Secondly, the Markdown preview pane doesn’t scroll with the text. It always displays the beginning of the article, but you have to manually scroll down to keep up with any later changes you’ve made. As soon as you begin typing again, your preview often jumps back up to the beginning of the article, again making it a moot point. But this is a bug — not a feature.
Finally, there are a couple things that I wish were actual features. For example, I prefer OS X to check my spelling as I type. That helps me edit on the fly, and it keeps me from making really foolish mistakes. I have to select this setting every time I open or create a new file; I can’t make it a default. (By default, spelling will only be checked when I tell Lightpaper to check it.) I also wish that the keyboard shortcuts were a little easier. I don’t know if I’m used to the way those other apps do it, but every shortcut in Lightpaper feels like it takes one too many keys compared to the competition.
There’s also a Distraction Free mode that bears some mentioning. It doesn’t work quite as well as it does with other popular text editing software, and is a little buggy as well. When it does work, it works as you would expect for the most part. While I’m writing right now, every other paragraph is greyed out and I’m left only to focus on my current words. However, Markdown syntax highlighting is turned off in Distraction Free Mode, and the red lines signifying a spelling error remain as visible as ever when in Distraction Free mode — so text is almost invisible, but spelling mistakes are clear as day.
Again, to make it clear, these are growing pains for Lightpaper. They’re part and parcel of a beta app. The real questions should be about the overall writing experience. While Lightpaper might be flawed, it’s also bringing something new to the table. It looks similar to some coding apps I’ve seen, and it just feels good. The typeface is a little robotic (not surprising, considering its Android legacy), but at the same time, it feels friendly. While I’m not sure I’d want to write the next American novel in Lightpaper’s interface, it’s perfect for web writing.

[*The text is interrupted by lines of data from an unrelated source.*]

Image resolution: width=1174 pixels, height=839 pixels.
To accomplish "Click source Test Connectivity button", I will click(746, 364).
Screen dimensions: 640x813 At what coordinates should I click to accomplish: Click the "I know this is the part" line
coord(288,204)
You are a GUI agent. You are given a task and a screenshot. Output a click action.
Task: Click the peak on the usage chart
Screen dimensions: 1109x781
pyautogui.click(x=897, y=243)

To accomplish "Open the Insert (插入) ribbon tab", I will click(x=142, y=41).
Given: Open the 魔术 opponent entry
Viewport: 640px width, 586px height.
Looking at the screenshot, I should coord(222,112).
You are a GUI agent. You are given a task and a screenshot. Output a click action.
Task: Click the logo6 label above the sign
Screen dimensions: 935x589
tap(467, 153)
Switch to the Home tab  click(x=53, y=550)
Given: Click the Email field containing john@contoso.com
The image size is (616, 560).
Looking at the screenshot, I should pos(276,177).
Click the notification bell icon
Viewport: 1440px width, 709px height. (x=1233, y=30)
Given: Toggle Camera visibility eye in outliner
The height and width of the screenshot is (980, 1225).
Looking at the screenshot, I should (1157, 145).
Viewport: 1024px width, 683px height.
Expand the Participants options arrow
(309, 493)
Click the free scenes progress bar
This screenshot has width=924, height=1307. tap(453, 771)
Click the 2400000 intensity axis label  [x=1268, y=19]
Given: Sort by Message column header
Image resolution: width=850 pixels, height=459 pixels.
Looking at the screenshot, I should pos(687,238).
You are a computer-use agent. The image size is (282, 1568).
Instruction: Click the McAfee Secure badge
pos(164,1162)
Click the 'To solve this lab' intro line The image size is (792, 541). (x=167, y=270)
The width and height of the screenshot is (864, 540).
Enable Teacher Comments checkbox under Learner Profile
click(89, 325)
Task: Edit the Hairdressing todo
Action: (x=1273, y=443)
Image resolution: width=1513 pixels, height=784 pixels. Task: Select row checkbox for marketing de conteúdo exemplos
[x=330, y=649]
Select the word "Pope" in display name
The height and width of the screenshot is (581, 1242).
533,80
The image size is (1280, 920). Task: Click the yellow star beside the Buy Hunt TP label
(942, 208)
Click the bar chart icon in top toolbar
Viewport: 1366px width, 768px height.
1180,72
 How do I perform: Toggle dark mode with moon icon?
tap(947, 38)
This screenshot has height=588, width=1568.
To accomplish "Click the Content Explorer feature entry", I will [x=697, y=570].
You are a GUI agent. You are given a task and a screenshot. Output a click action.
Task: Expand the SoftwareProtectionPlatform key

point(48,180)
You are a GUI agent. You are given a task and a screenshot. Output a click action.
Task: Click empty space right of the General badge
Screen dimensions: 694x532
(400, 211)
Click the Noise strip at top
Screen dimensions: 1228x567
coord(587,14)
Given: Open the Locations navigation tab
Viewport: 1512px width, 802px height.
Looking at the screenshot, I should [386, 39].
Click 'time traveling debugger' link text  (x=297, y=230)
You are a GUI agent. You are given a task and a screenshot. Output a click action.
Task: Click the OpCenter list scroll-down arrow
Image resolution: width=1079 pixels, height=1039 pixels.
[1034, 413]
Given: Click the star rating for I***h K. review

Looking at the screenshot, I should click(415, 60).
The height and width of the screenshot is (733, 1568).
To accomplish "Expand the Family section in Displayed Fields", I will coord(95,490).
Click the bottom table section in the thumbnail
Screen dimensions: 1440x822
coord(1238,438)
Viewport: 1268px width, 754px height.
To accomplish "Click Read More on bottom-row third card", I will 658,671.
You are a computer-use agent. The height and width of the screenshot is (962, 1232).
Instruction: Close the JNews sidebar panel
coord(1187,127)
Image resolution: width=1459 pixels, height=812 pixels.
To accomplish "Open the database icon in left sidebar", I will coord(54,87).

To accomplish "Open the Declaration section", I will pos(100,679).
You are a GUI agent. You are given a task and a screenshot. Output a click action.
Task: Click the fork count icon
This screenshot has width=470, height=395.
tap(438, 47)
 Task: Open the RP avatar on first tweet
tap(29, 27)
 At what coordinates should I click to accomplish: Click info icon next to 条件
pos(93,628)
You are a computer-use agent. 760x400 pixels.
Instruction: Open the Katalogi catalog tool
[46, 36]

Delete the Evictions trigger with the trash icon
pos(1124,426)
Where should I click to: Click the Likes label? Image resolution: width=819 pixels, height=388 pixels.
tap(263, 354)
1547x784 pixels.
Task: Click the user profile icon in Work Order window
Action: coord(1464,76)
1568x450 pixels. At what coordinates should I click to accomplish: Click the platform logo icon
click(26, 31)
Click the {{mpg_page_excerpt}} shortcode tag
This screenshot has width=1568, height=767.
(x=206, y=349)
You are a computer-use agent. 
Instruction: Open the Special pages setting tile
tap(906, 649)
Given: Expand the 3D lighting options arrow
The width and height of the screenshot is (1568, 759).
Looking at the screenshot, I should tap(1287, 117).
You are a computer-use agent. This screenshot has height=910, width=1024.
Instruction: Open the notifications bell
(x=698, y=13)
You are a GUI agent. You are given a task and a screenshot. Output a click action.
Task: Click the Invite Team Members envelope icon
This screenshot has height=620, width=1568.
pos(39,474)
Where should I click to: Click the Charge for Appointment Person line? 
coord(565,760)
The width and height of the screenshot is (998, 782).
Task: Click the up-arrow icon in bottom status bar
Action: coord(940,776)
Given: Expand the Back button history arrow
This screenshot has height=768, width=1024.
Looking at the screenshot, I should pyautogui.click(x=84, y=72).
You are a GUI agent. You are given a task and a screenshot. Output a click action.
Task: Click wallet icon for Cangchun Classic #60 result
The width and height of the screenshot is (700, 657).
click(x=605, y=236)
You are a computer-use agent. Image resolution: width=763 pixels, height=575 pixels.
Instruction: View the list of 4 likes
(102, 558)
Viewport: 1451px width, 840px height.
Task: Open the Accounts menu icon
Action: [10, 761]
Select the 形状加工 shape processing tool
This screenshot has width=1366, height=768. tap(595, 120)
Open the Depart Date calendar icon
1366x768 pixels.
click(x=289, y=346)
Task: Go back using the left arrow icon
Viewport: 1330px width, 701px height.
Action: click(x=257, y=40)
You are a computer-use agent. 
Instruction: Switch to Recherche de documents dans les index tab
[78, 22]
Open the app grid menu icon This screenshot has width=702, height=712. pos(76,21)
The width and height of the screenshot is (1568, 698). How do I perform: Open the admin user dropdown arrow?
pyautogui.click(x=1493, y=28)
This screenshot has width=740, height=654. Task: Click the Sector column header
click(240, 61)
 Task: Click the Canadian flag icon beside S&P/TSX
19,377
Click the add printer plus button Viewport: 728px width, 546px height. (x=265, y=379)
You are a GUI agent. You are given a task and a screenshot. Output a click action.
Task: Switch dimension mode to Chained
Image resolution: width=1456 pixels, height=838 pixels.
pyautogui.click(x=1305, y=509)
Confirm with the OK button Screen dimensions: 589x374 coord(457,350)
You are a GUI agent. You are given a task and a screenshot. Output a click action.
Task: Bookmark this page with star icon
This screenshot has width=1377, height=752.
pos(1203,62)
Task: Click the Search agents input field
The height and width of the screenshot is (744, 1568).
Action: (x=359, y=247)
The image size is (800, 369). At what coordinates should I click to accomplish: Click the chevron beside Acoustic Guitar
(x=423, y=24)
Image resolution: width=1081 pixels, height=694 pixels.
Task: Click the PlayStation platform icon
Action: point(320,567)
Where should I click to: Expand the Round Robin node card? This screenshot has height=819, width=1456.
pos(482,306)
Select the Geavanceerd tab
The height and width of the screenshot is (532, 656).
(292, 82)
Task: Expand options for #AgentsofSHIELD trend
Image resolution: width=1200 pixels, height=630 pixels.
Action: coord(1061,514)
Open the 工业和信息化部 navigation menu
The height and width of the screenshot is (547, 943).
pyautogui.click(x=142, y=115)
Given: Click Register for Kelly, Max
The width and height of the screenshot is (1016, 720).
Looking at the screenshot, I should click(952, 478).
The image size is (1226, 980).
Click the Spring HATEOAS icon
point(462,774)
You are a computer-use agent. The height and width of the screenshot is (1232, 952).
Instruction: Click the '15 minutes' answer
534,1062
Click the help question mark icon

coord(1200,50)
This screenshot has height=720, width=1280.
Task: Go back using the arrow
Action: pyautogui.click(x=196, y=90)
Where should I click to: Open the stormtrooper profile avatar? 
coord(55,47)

Lightpaper is buggy. If this was a bug-free product that did everything naturally without any setup from me, I think it’d be as close to perfect as any Markdown text editor could ever be. That being said, it’s not there yet. It’s not ready for prime time. But for those of us who are early adopters, it’s worth checking out.
Something about the writing experience in Lightpaper makes it easier for me to focus. It’s not the Distraction Free Mode, and it’s not the Full Screen view. In truth, I barely use either of those because they largely feel like gimmicks. But the app does feel fresh. While using it for the past couple days, my writing productivity has skyrocketed by about 200%. If this weren’t a free beta, I’d pay good money for that kind of improvement. And while I’m not sure if I can blame it on my morning coffee recently or on this app, I will say Lightpaper is more than worth trying.